Publication Type : Conference Paper
Publisher : IEEE
Source : 2024 15th International Conference on Computing Communication and Networking Technologies (ICCCNT)
Url : https://ieeexplore.ieee.org/abstract/document/10725975
Campus : Bengaluru
School : School of Computing
Year : 2024
Abstract : Despite the valuable insights offered by both MRI and CT scans for brain diagnosis and treatment, limitations like cost, radiation exposure, and modality unavailability can restrict their combined use. This work addresses this challenge by proposing a novel unsupervised deep learning framework for the bidirectional synthesis of brain cross-sectional images between MRI and CT modalities. The method is evaluated on a large dataset of 2500 unpaired CT and MRI brain images.

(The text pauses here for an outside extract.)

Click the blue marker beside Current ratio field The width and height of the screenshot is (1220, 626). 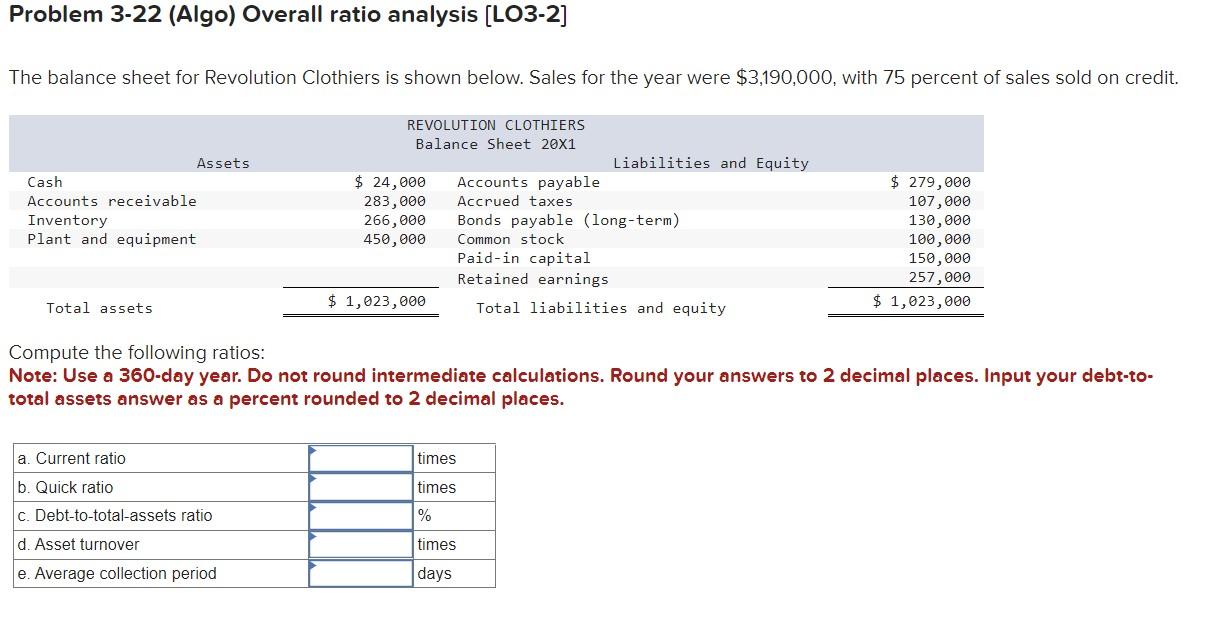[x=315, y=452]
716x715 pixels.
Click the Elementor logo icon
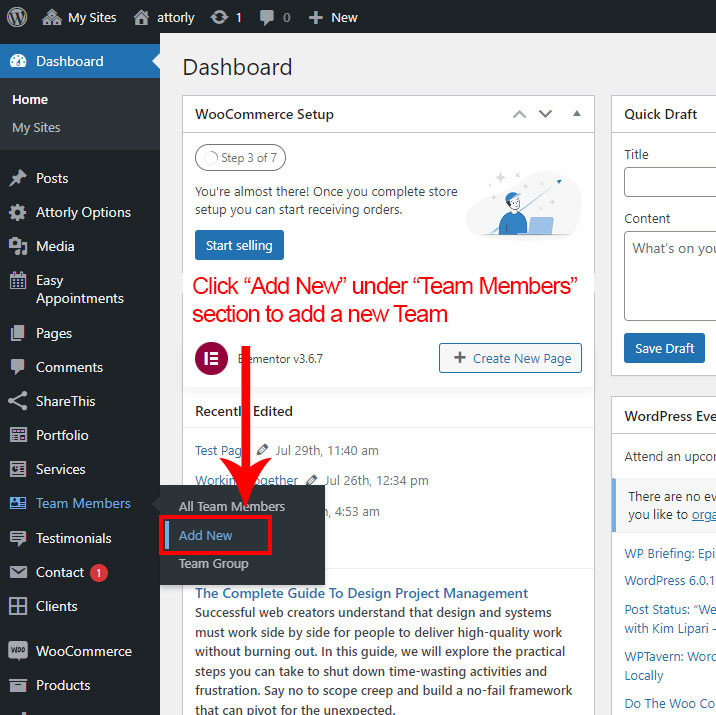tap(211, 358)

This research aligns with advancements in medical image translation, holding immense potential to streamline diagnostics, improve treatment planning, and enhance patient care by revolutionizing how medical professionals interpret diagnostic imaging and potentially reducing repeat scans and unnecessary radiation exposure.
Cite this Research Publication : Afnaan, K., Tripty Singh, and Prakash Duraisamy. "Hybrid Deep Learning Framework for Bidirectional Medical Image Synthesis." In 2024 15th International Conference on Computing Communication and Networking Technologies (ICCCNT), pp. 1-6. IEEE, 2024.